Wie lange dauert die Ausbildung zum Tourismuskaufmann?
Die duale Ausbildung zum Tourismuskaufmann dauert regulär 3 Jahre. In dieser Zeit wechselst du zwischen Berufsschule und Ausbildungsbetrieb.
Gibt es Spezialisierungen im Beruf des Reiseverkehrskaufmanns?
Eine formell festgelegte Fachrichtung existiert im Ausbildungsberuf nicht. In der Praxis können sich Reiseverkehrskaufleute jedoch auf Teilbereiche wie Kreuzfahrten, Geschäftsreisen (Business Travel), Last-Minute-Reisen oder bestimmte Reiseziele spezialisieren, abhängig vom Arbeitgeber und Unternehmensschwerpunkt.
Welchen Schulabschluss benötigt man für die Ausbildung zum Reiseverkehrskaufmann?
Formal ist kein bestimmter Schulabschluss vorgeschrieben. In der Praxis stellen viele Reisebüros und Reiseveranstalter überwiegend Bewerber mit mittlerem Schulabschluss (Realschule) oder Abitur ein.

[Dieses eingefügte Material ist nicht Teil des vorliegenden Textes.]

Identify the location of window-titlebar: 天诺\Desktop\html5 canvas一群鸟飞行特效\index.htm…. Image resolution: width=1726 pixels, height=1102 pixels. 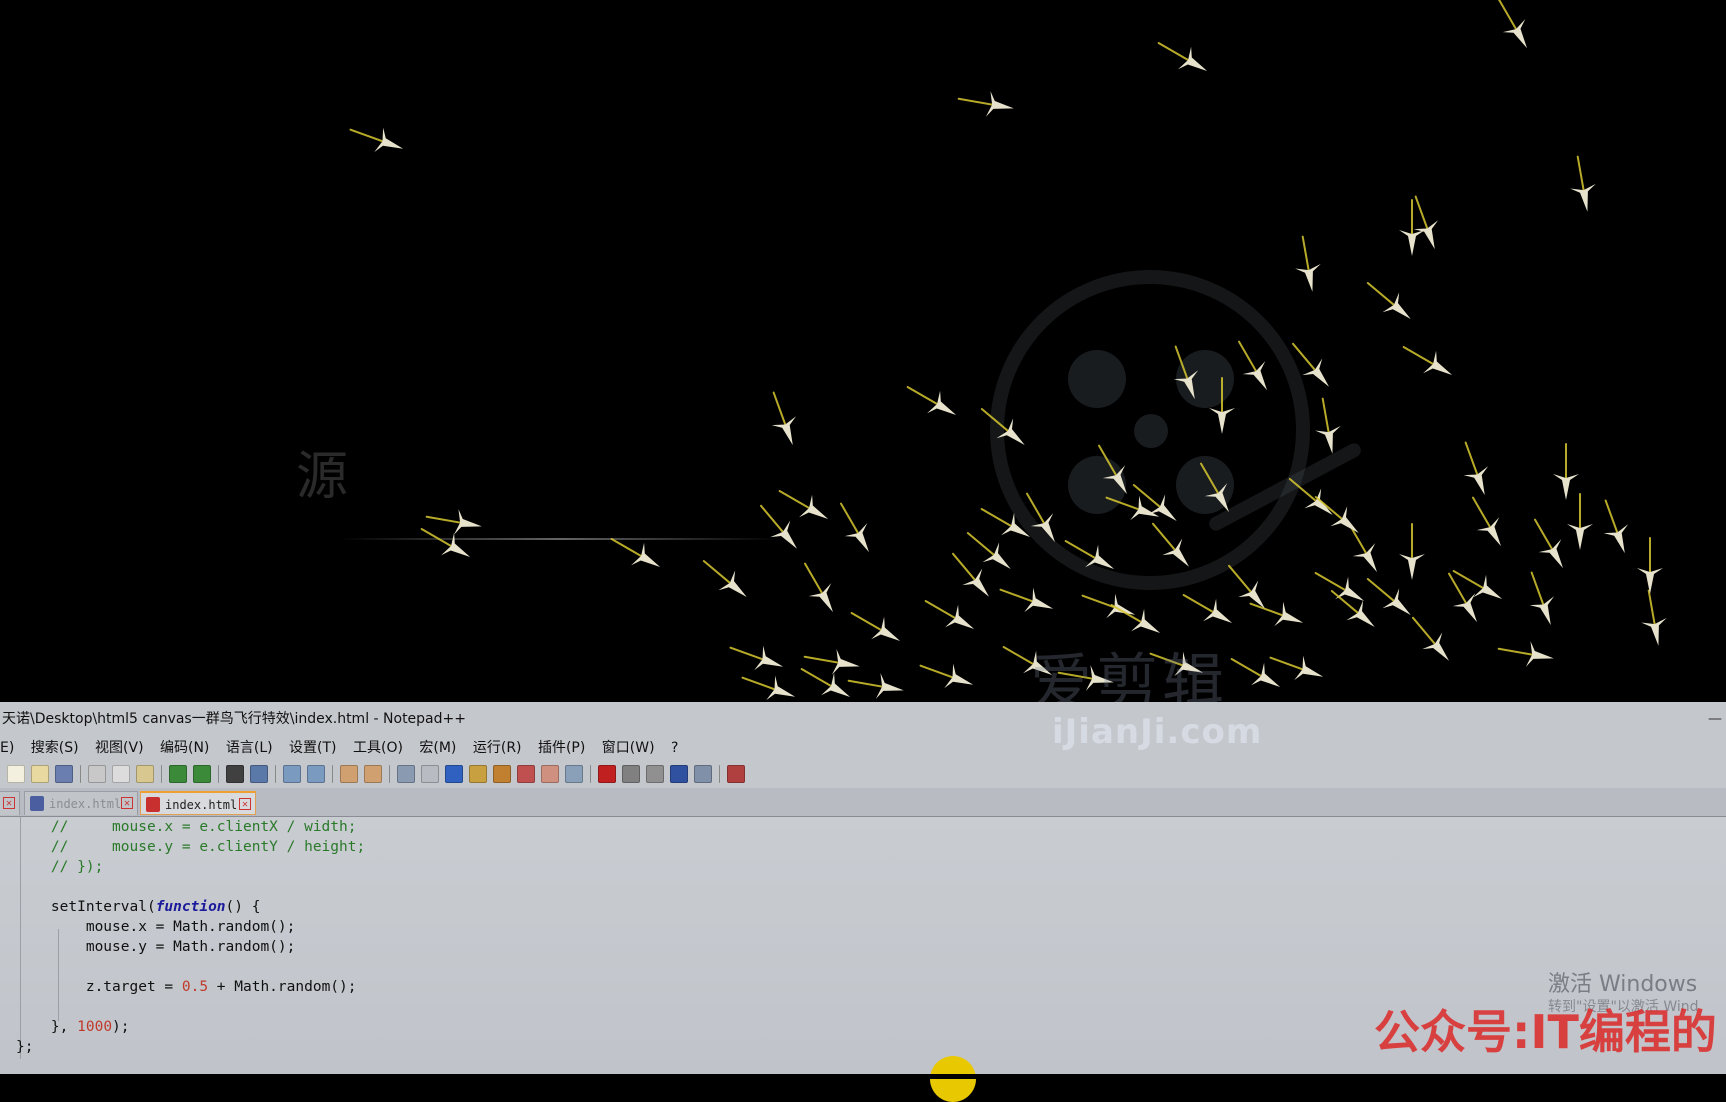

Ein Hauptschulabschluss kann bei guten Noten in Fächern wie Erdkunde, Englisch und Mathematik ebenfalls ausreichend sein.
In welchen Branchen und bei welchen Arbeitgebern arbeiten Reiseverkehrskaufleute?
Reiseverkehrskaufleute arbeiten vor allem in stationären Reisebüros, bei Reiseveranstaltern, Kreuzfahrtgesellschaften, Fluggesellschaften sowie bei Touristikunternehmen und Online-Reiseportalen. Auch Geschäftsreisebüros und Incoming-Agenturen, die ausländische Touristen betreuen, sind typische Arbeitgeber in diesem Berufsfeld.
Welche Weiterbildungs- und Studienmöglichkeiten gibt es nach der Ausbildung?
Nach der Ausbildung besteht die Möglichkeit, sich zum Touristikfachwirt oder Betriebswirt für Touristik weiterzubilden. Mit Fachhochschulreife oder Abitur kann auch ein Studium in Tourismusmanagement oder Betriebswirtschaftslehre aufgenommen werden. Einige Hochschulen ermöglichen zudem mit einer abgeschlossenen Ausbildung und Berufserfahrung einen erleichterten Hochschulzugang.